Fundamental Principles of PET

1. Radioactive Tracer: PET involves using biologically active molecules labeled with radioactive isotopes, known as tracers or radiotracers. The primary tracer is fluorodeoxyglucose (FDG), a glucose analog labeled with the radioactive isotope Fluorine-18.
2. Emission of Positrons: After administration into the body, these tracers undergo radioactive decay, emitting positrons. The emitted positrons travel a short distance within the body and interact with electrons, resulting in annihilation. This annihilation produces two gamma photons that travel in opposite directions.
3. Detection of Gamma Rays: The annihilation event generates a pair of gamma photons. The PET scanner, a ring-shaped machine that encircles the patient, detects these gamma photons.
4. Image Reconstruction: The scanner's detectors capture the emitted gamma photons, and a computer processes this data to construct detailed, three-dimensional images of the tracer distribution within the body.

Scintigraphy, also known as nuclear scintigraphy or gamma scintigraphy, is an imaging technique used primarily for gastrointestinal imaging. It employs the principles of nuclear medicine to assess gastrointestinal function and identify pathology. Scintigraphy provides functional information about various organs and systems in the body, making it particularly valuable in diagnosing and monitoring multiple diseases and conditions.

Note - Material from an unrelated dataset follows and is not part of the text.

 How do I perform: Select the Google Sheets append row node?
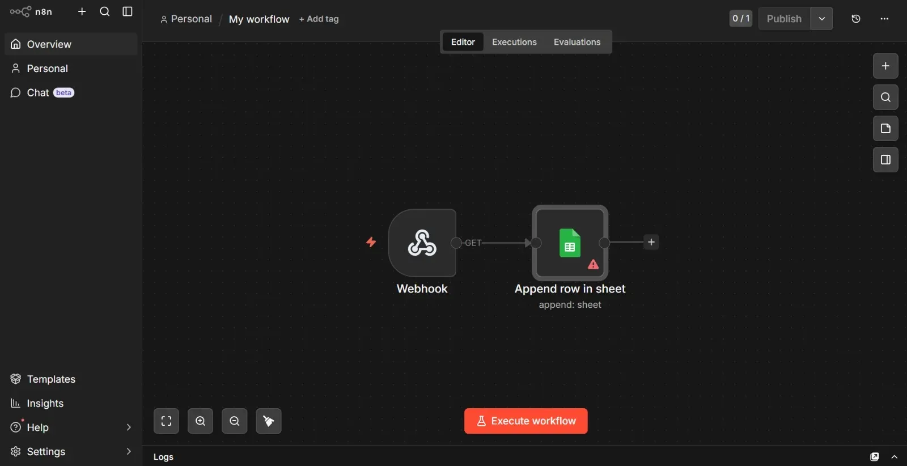570,243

Fundamental Principles of Scintigraphy

1. Radioactive Tracers: Scintigraphy involves administering radiopharmaceuticals, which are substances tagged with a radioactive isotope. These tracers emit gamma radiation, which is detectable from outside the body.
2. Radioactive Isotope Labeling: Specific blood cells, like red blood cells or leukocytes, are labeled with a radioactive isotope. For instance, Technetium-99m (Tc-99m), a radioactive isotope, is favored for its short half-life (about 6 hours), reducing radiation exposure. Tc-99 m pairs well with different compounds to examine various gastrointestinal areas. For example, Tc-99m-labeled sulfur colloid is used for liver-spleen scans, and Tc-99m-labeled red blood cells are used for gastrointestinal bleeding studies.

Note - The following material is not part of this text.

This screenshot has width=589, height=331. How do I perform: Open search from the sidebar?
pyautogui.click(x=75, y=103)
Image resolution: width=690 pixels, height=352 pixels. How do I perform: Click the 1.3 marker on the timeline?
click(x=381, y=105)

3. Blood Sampling and Re-Injection: A sample of the patient's blood is mixed with the radioactive substance and then reinjected into the bloodstream.
4. Monitoring Distribution: The distribution of labeled blood cells is monitored over periods from 24 to 48 hours.

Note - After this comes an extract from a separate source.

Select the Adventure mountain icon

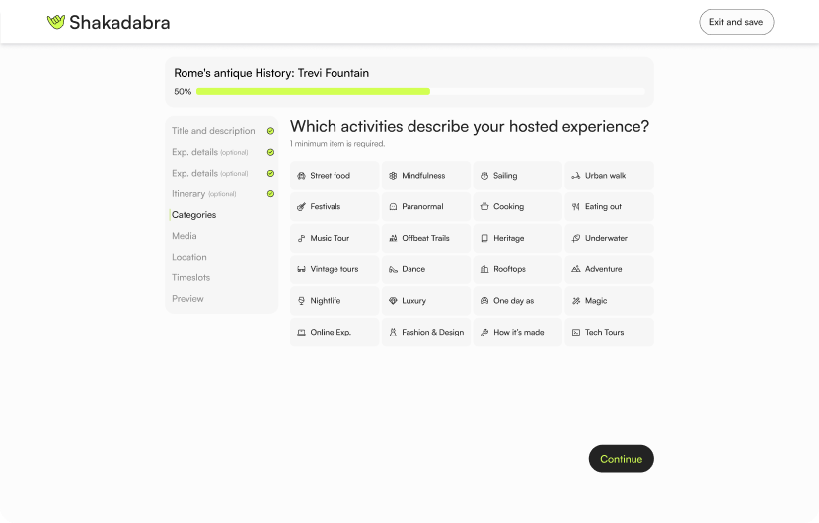(x=576, y=269)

5. Gamma Camera Detection: Gamma cameras capture gamma radiation. These devices consist of a detector head with a scintillation crystal, which converts gamma rays into light, and photomultiplier tubes, which transform and amplify the light signals into electrical signals.
6. Image Formation: The gamma camera moves around the patient, capturing images from different angles. A computer then processes these signals to form two-dimensional images representing the radioactive tracer distribution within the body.